At the end of his life, in 1740, Jan Dismas Zelenka began to work on his last extensive project, which he however never completed. The composition Missa Dei Patris in C Major was to be the first of the six of what he called the Last Masses (Missae ultimae). When Zelenka died on the night of 22 December 1745, he left only a torso of this planned mass cycle – a total of three parts, including the final, sixth part named Missa Omnium Sanctorum, completed in 1741.

“Missa Omnium Sanctorum lacks the previously typical large orchestral cast with trumpets, French horns and timpani.

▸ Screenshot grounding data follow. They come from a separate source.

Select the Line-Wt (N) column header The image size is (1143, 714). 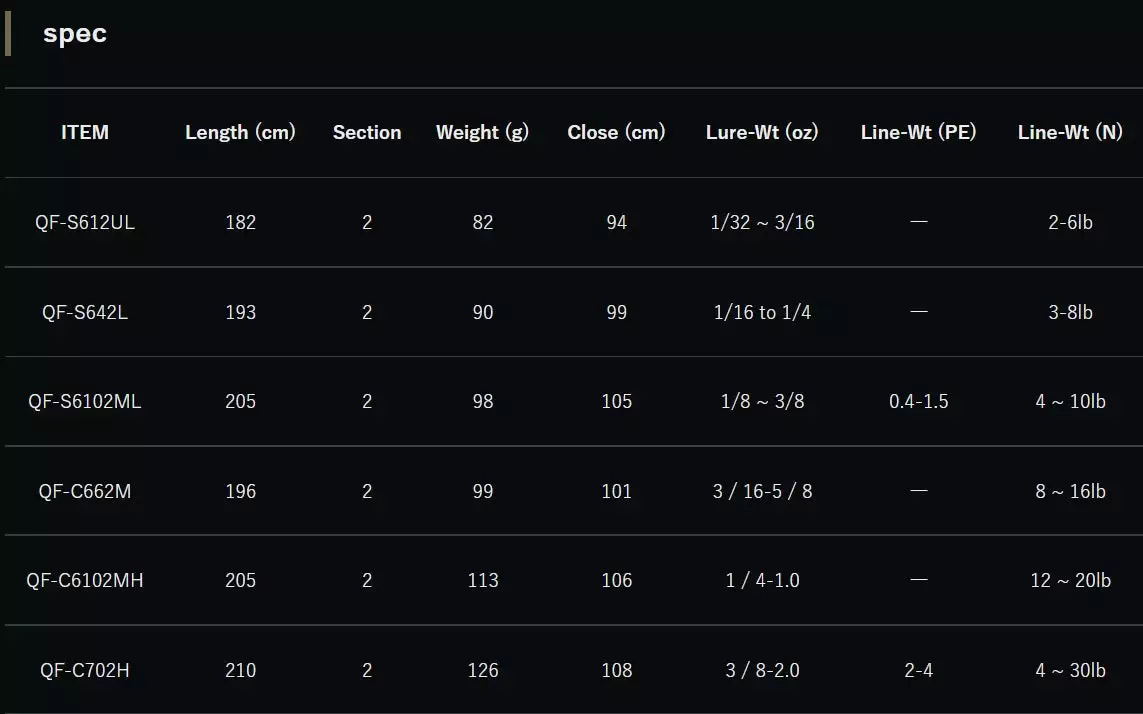1070,132
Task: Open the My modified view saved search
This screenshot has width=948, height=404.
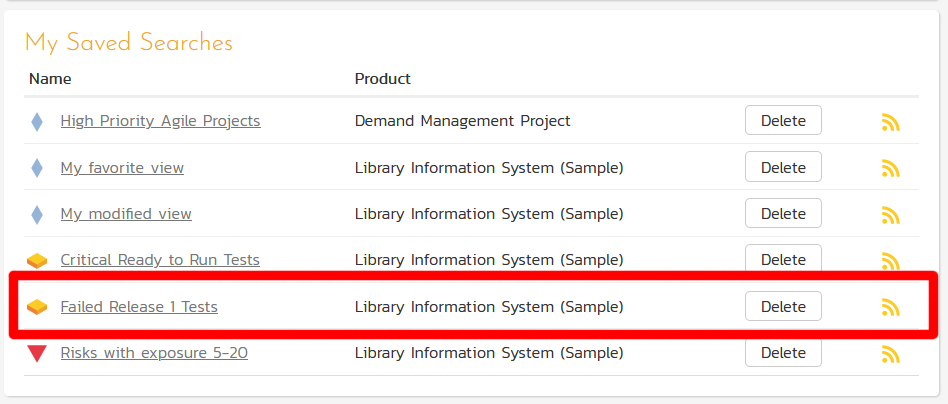Action: 126,214
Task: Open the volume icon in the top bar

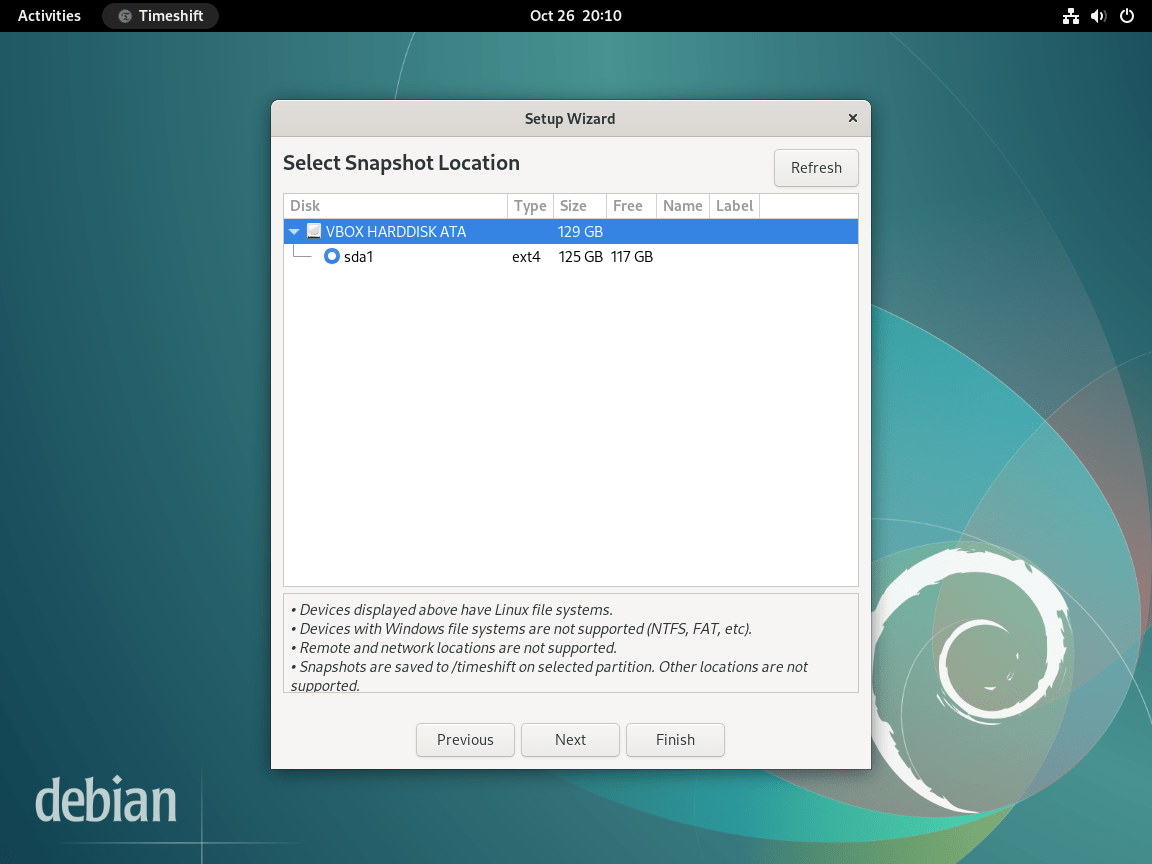Action: (1098, 16)
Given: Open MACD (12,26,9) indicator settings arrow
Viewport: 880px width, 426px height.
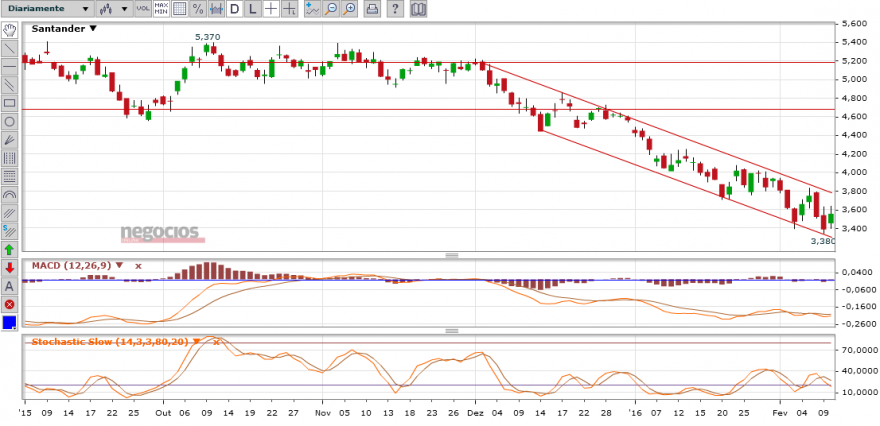Looking at the screenshot, I should 119,265.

However, it is a work filled with a deep feeling for the text that was put to the music, and it is part of the most remarkable project of the composer’s last years,” adds Václav Luks.

This St Martin’s Day concert at the Rudolfinum gave the floor exclusively to soloists from the vocal ensemble Collegium Vocale 1704, namely to the sopranos Tereza Zimková, Pavla Radostová and Helena Hozová, the altos Kamila Mazalová and Aneta Petrasová, the tenor Ondřej Holub, and the basses Tomáš Šelc and Tadeáš Hoza.